Ausgewählter Auszug:
Ganz Deutschland hat wochenlang mitgefiebert. Leider hat Buckelwal Timmy, auch Hope genannt, es am Ende nicht geschafft. Der Meeresgigant ist verendet, liegt jetzt – schon ziemlich aufgebläht – vor der dänischen Insel Anholt. Warum musste der Meeressäuger sterben? Eine Obduktion soll Antworten liefern. Welche Details man sich von der Untersuchung des Leichnams erhofft, verrät ein Meeresbiologe.
Obduktion soll Todesursache klären
Fabian Ritter sagt dem NDR, warum Timmys anstehende Obduktion so wichtig ist: „In erster Linie geht es darum, zu gucken, ob da noch Netzreste im Körper sind – im Schlund, im Maul, im Magen.“ Es geht also auch um die Schuldfrage: Ist der Meeresriese wegen der Menschen gestorben?
Weiter erklärt Ritter: „Der Parasitenbefall kann untersucht werden und innere Verletzungen, die durch das eigene Gewicht des Wals zustande kamen, Knochenbrüche.“

Laut dem Meeresbiologen wird man auch nach „Verletzungen suchen, die möglicherweise im Zuge der Rettungsaktion zustandekamen“. Und dann sind auch einige entscheidende Faktoren miteinzurechnen: „Welche Chance zu überleben hat der Wal gehabt?“
Hätten wir Timmy in Ruhe lassen sollen?
„Das sind natürlich ganz wesentliche Fragen, die auf die Sinnhaftigkeit der vermeintlichen Rettungsaktion abzielen – und sehr wichtig sind, um das einschätzen zu können“, erklärt Ritter abschließend.
Der Meeresbiologe nennt das Eingreifen der Menschen knallhart eine „vermeintliche Rettungsaktion“. Hätte man den armen Buckelwal einfach in Ruhe lassen sollen? Waren wirklich wir Menschen schuld an seinem Tod? Die Antworten auf diese Fragen stehen noch aus – und könnten durchaus erschütternd werden für alle Fans von Timmy.

Aufgabenstellung:
Gib den Abschnitt von „Laut dem Meeresbiologen“ bis „Timmy in Ruhe lassen sollen?“ aus dem Artikel über Buckelwal Timmy erneut wieder. Ersetze darin „Meeresbiologen“ durch „Experten“.

Erfasste Daten:
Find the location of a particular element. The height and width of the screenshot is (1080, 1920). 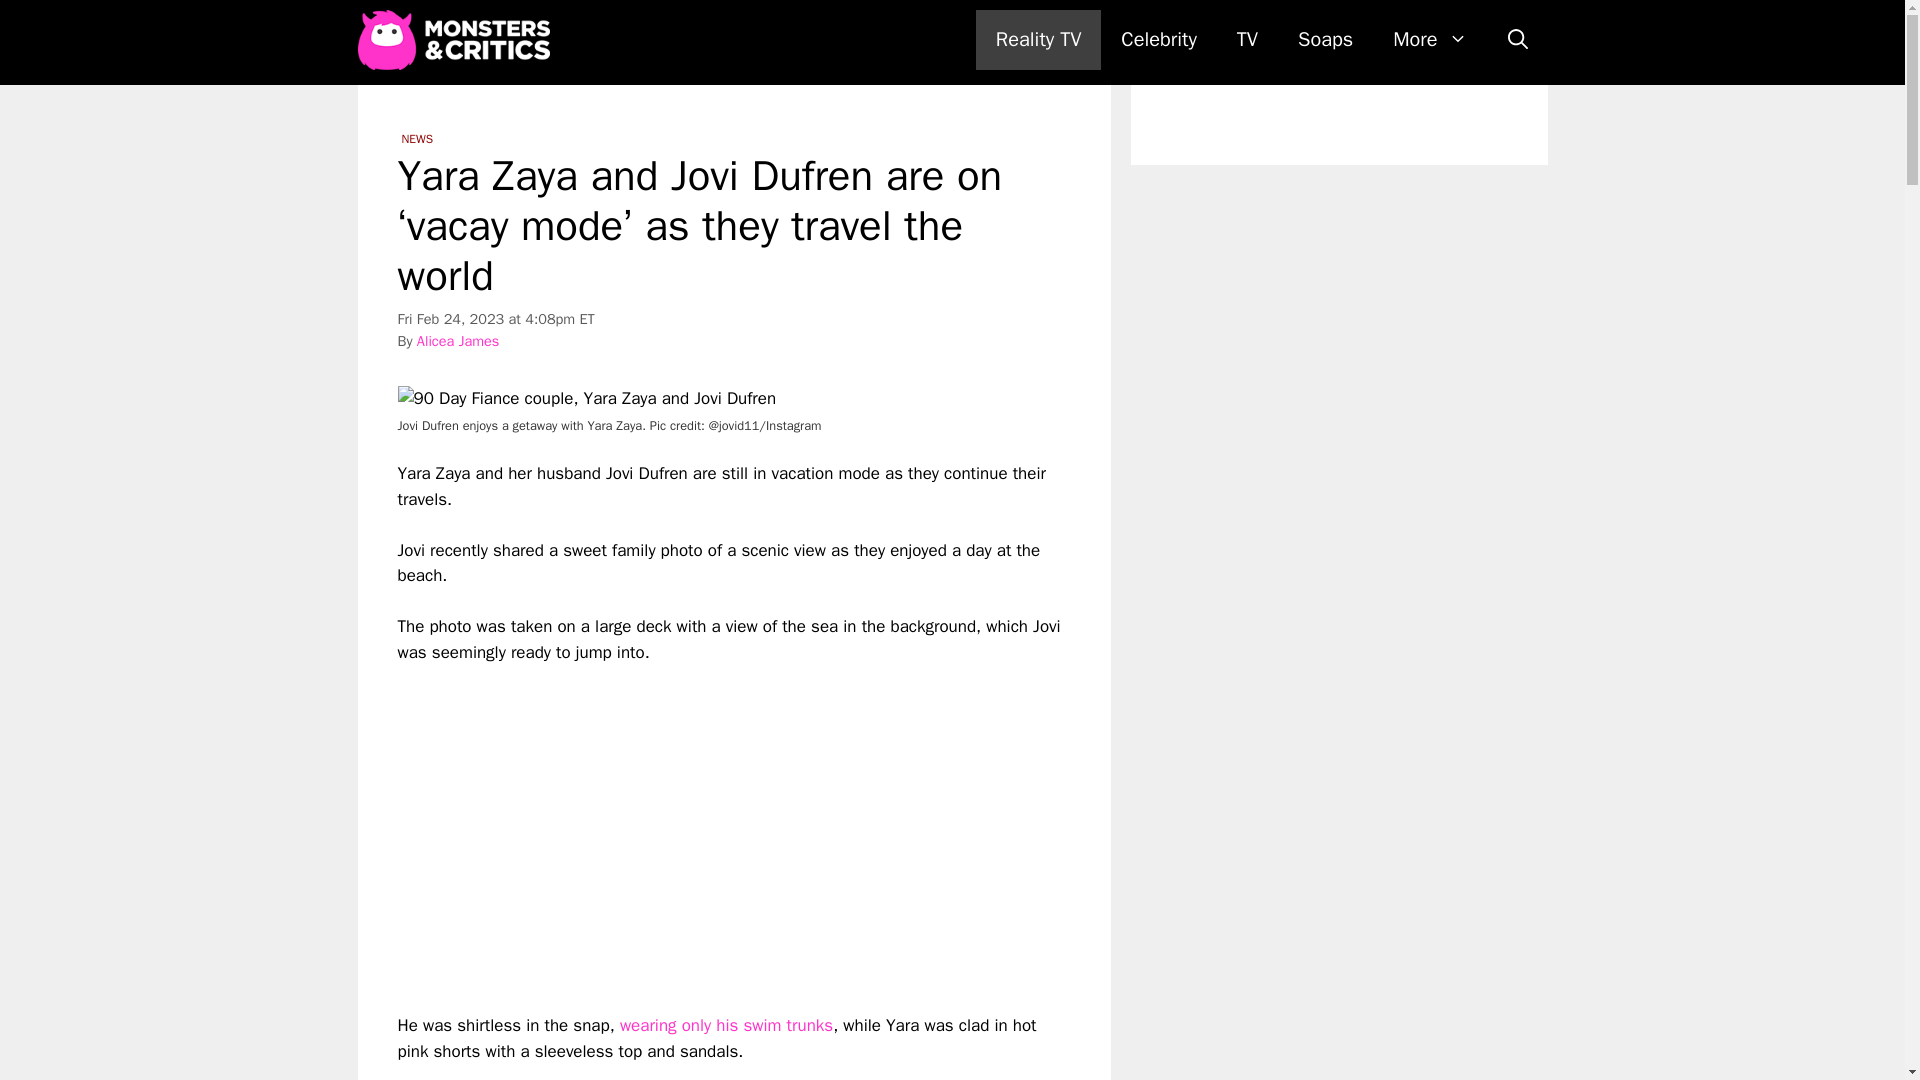

Monsters and Critics is located at coordinates (453, 40).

Gelöste Aufgabe:
Laut dem Experten wird man auch nach „Verletzungen suchen, die möglicherweise im Zuge der Rettungsaktion zustandekamen“. Und dann sind auch einige entscheidende Faktoren miteinzurechnen: „Welche Chance zu überleben hat der Wal gehabt?“
Hätten wir Timmy in Ruhe lassen sollen?